## Stored items
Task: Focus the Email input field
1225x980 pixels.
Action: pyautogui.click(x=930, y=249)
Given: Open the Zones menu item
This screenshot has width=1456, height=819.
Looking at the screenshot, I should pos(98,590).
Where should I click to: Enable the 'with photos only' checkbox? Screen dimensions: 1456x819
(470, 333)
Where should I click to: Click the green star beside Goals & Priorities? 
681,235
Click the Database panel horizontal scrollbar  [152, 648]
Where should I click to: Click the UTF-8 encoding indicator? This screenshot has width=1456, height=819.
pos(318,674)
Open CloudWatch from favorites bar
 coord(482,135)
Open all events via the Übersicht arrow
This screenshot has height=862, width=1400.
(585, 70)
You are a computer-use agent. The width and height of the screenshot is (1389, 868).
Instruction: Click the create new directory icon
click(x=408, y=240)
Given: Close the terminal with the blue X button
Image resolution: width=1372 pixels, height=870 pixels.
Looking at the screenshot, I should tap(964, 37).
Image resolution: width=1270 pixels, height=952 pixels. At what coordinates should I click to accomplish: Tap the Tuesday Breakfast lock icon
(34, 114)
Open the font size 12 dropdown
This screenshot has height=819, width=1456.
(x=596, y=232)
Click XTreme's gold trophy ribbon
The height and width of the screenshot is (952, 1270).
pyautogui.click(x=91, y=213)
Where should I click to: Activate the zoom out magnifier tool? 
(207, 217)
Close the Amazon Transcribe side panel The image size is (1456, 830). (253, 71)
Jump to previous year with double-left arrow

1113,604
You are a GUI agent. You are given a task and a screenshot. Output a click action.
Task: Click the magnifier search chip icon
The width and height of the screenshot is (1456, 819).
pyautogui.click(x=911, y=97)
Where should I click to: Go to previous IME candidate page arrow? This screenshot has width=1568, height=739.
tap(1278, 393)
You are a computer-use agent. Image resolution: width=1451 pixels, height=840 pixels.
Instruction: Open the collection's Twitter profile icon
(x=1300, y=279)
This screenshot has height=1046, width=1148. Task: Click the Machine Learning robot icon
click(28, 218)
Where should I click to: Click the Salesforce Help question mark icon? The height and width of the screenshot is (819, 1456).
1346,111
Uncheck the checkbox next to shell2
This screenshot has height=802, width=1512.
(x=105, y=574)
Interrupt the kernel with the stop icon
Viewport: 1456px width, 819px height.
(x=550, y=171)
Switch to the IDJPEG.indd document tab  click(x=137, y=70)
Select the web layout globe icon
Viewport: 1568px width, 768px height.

## Task requirements
Write out, word for word, the line containing "Task: Click the magnifier search chip icon" and all the lines after it in the entries above, and nothing more.

## Answer to this exercise
Task: Click the magnifier search chip icon
The width and height of the screenshot is (1456, 819).
pyautogui.click(x=911, y=97)
Where should I click to: Go to previous IME candidate page arrow? This screenshot has width=1568, height=739.
tap(1278, 393)
You are a computer-use agent. Image resolution: width=1451 pixels, height=840 pixels.
Instruction: Open the collection's Twitter profile icon
(x=1300, y=279)
This screenshot has height=1046, width=1148. Task: Click the Machine Learning robot icon
click(28, 218)
Where should I click to: Click the Salesforce Help question mark icon? The height and width of the screenshot is (819, 1456).
1346,111
Uncheck the checkbox next to shell2
This screenshot has height=802, width=1512.
(x=105, y=574)
Interrupt the kernel with the stop icon
Viewport: 1456px width, 819px height.
(x=550, y=171)
Switch to the IDJPEG.indd document tab  click(x=137, y=70)
Select the web layout globe icon
Viewport: 1568px width, 768px height.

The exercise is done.